Автор Betlista, 6 лет назад, По-английски,

Coders always argue which programming language is better. Each one of you have some preference. I like Java the most. But there is at least one thing missing in Java for sure — permutations.
C has a function (next_permutation()), that modifies permutation (parameter) to next permutation (lexicographically greater), if such permutation exists is function return value is true, false otherwise.
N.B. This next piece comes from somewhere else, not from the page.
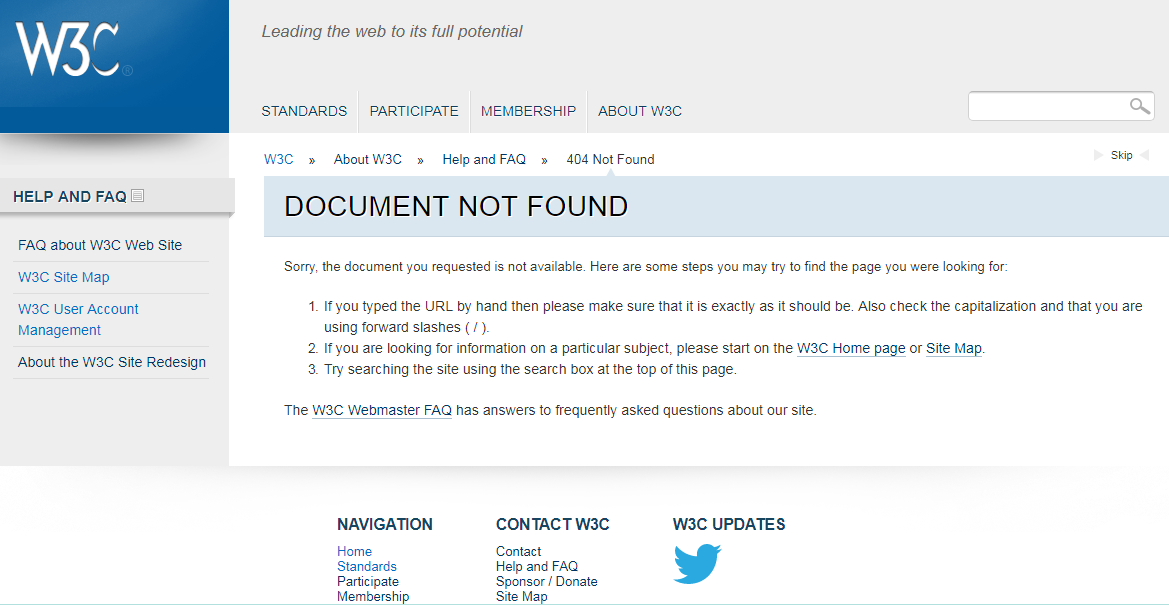Collapse the Help and FAQ sidebar icon
The height and width of the screenshot is (605, 1169).
click(x=138, y=196)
My version of such function in Java:

	// simply prints all permutation - to see how it works
	private static void printPermutations( Comparable[] c ) {
		System.out.println( Arrays.toString( c ) );
		while ( ( c = nextPermutation( c ) ) != null ) {
			System.out.println( Arrays.toString( c ) );
		}
	}

	// modifies c to next permutation or returns null if such permutation does not exist
	private static Comparable[] nextPermutation( final Comparable[] c ) {
		// 1. finds the largest k, that c[k] < c[k+1]
		int first = getFirst( c );
		if ( first == -1 ) return null; // no greater permutation
		// 2. find last index toSwap, that c[k] < c[toSwap]
		int toSwap = c.length - 1;
		while ( c[ first ].compareTo( c[ toSwap ] ) >= 0 )
			--toSwap;
		// 3. swap elements with indexes first and last
		swap( c, first++, toSwap );
		// 4. reverse sequence from k+1 to n (inclusive) 
		toSwap = c.length - 1;
		while ( first < toSwap )
			swap( c, first++, toSwap-- );
		return c;
	}

	// finds the largest k, that c[k] < c[k+1]
	// if no such k exists (there is not greater permutation), return -1
	private static int getFirst( final Comparable[] c ) {
		for ( int i = c.length - 2; i >= 0; --i )
			if ( c[ i ].compareTo( c[ i + 1 ] ) < 0 )
				return i;
		return -1;
	}

	// swaps two elements (with indexes i and j) in array 
	private static void swap( final Comparable[] c, final int i, final int j ) {
		final Comparable tmp = c[ i ];
		c[ i ] = c[ j ];
		c[ j ] = tmp;
	}

The above code is inspired by wikipedia.

Probably most of you know, that number of permutations is n!, so checking all permutations is ok when n <= 10.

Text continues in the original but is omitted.